Saturday, June 17, 2017

The Man who Knew Too Much (1956)

A vacationing couple (Stewart and Day) and their son have a chance encounter with a strange french man in Morocco. Soon he is murdered but delivers a critical message to husband Benjamin. The authorities want to know the message, but the baddies have his little boy. So, the befuddled doctor husband and hottie singer-wife run around amateur sleuthing to save the day, and their boy.

Those familiar with Hitch’s 1934 film of the same name pretty much know the story. Bits were added and things were given to the wife to do, but the basic story line is intact. While the original was somewhat unpolished and suffered from poor audio and video quality, this version suffered from pacing issues and too familiar of a story. I think I’d have liked it better had I not seen the original.

Hitch called the first Man the work of a talented amateur, but preferred it over this, the higher budget and more polished version. My issue here however has to do with certain scenes being dragged out way too long. We see the thing, we understand what might happen, we hear the music build, then stare at my watch. Building suspense, Hitch would say. Just get on with it! I would.

What worked was Doris Day, who is utterly charming in every scene. Her signature song Que Sera, Sera came from here, which Day initially wasn’t very fond of. What didn’t work was Stewart, who is very Jekyll and Hyde with me. Love him in some movies, not so much in others. This one not so much. It's not that he's a poor actor, it's just that he can be so one-note. In so many films he plays exactly the same character in different circumstances, and I don't find it charming.

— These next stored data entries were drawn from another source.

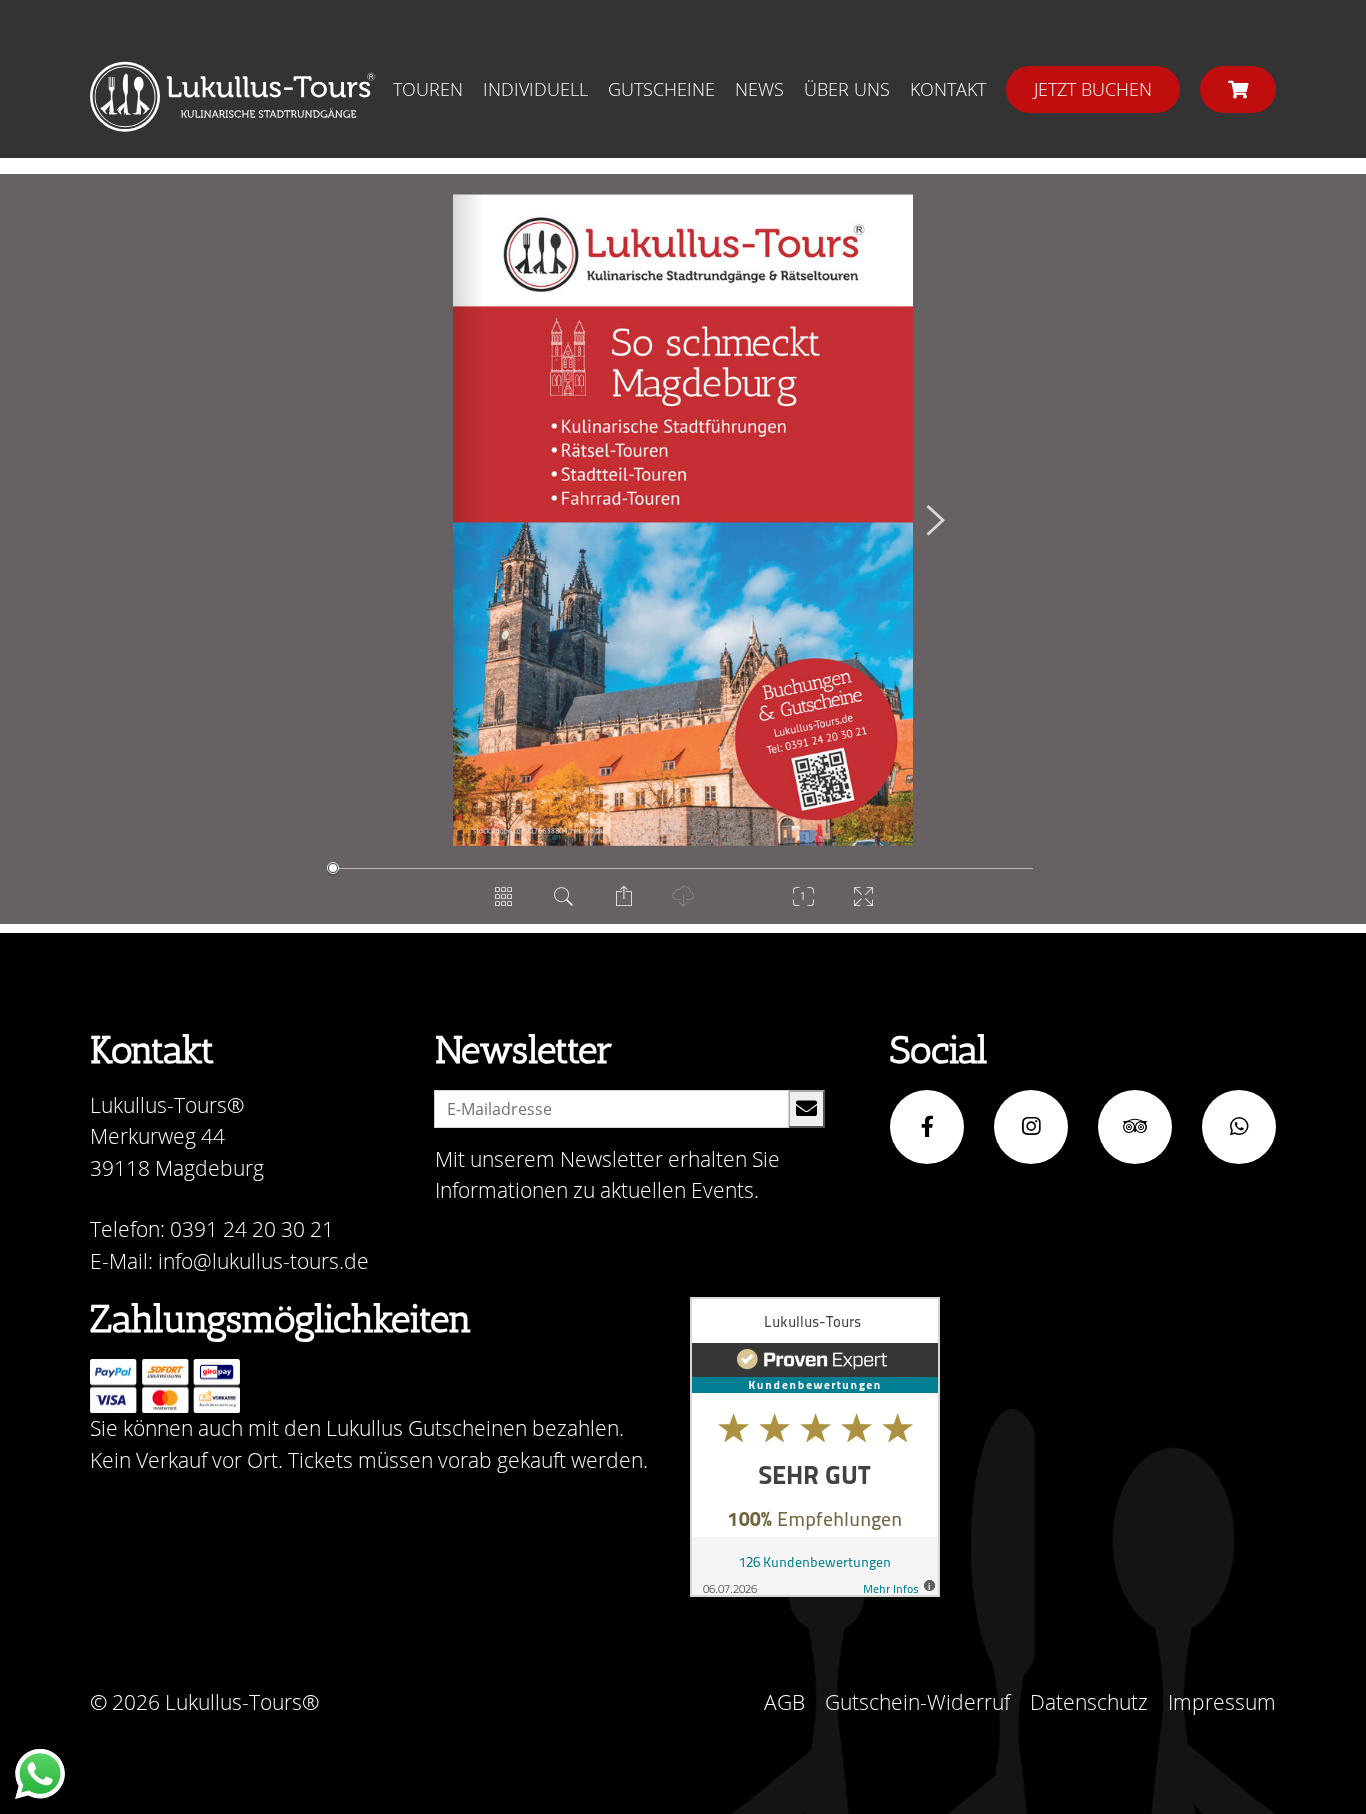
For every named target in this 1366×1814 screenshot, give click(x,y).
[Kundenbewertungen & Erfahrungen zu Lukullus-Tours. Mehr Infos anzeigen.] (815, 1447)
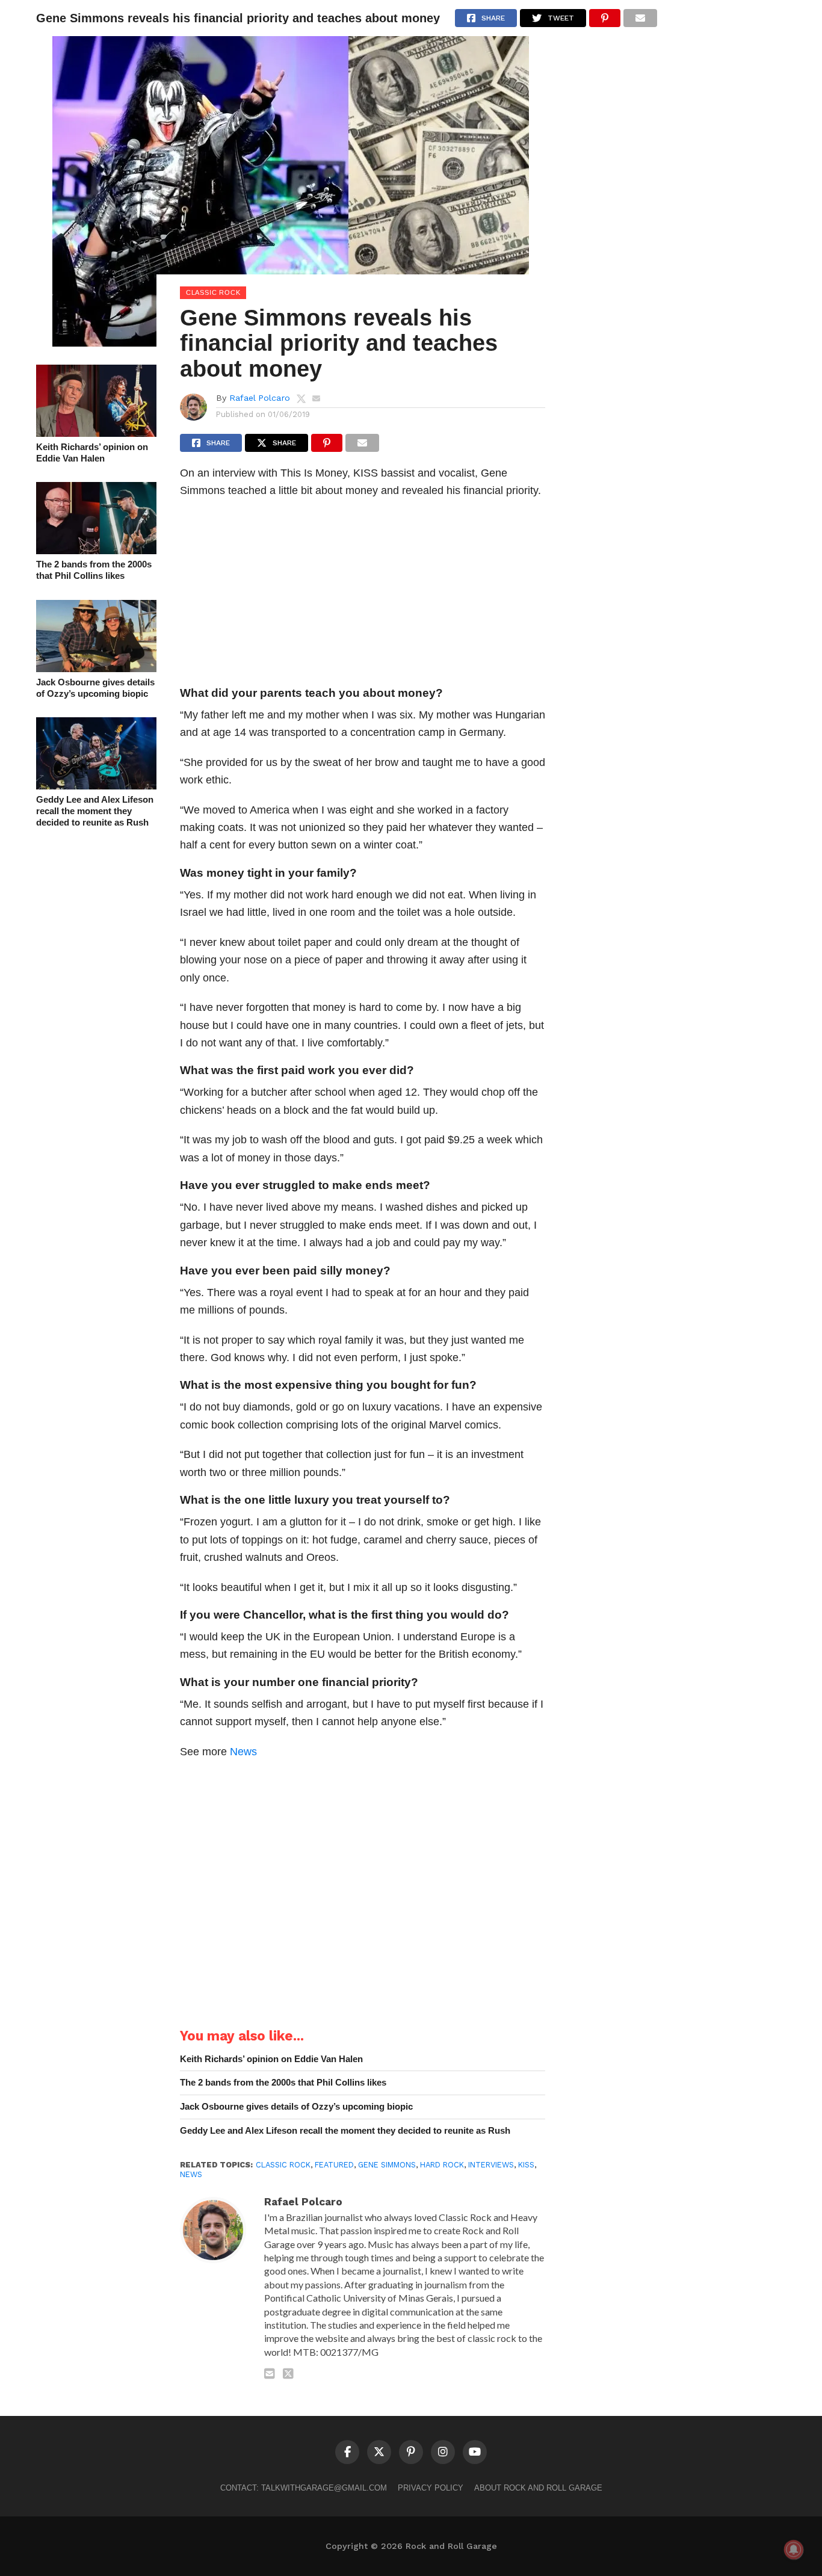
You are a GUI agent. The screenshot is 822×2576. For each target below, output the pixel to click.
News (243, 1751)
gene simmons (387, 2164)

The Man Who Knew Too Much is a serviceable film, but brought little original to the table. Much more watchable than the 1934 version, but simply not that interesting. Especially compared to the other films Hitch was making at the time. AMRU 3.
“If you ever get hungry, our garden back home is full of snails. We tried everything to get rid of them. We never thought of a Frenchman!”

Friday, June 9, 2017

The Black Cat (1934)

A young, newly married couple (David Manners and Julie Bishop) honeymoon in Hungary when they meet up with the creepy Dr. Vitus Werdegast (Bela Lugosi). They share a carriage ride that crashes in the rain. So, creepy doctor, creepy assistant, and our young couple walk to the creepy house of the creepy Poelzig (Boris Karloff). Our creeps have a backstory that involves a prisoner of war camp that stood exactly where the creepy house now does. Oh, and something about stealing Vitus’ wife and daughter. And there’s this deal where Vitus is terrified of cats. Black cats, specifically.

Based on the title of the Poe story of the same name, The Black Cat bears no resemblance to the source material. Fans may remember Manners as the dashing leading man from Dracula and The Mummy films. He also played supporting characters in better films. His lack of real acting talent encouraged him to leave Hollywood before he reached forty. Fans might not remember Julie Bishop or Jacqueline Wells, or Diane Duval, or whatever other name she acted under. I had never seen her in anything before. This is the first of eight films starring the two biggest names in horror at the time (Boris and Bela, that is), and was a huge commercial success despite, or maybe because of, its controversial, satanic themes.

What a weird-ass film! Not too sure what to make of it. Director Edgar G. Ulmer was becoming recognized for his work when he started seeing the wife of a studio producer, who also happened to be the nephew of Carl Laemmle himself. Maybe it was that, or just being a strange dude, but he walked away from his contract and concentrated on independent projects. He would later do The Man from Planet X and Detour.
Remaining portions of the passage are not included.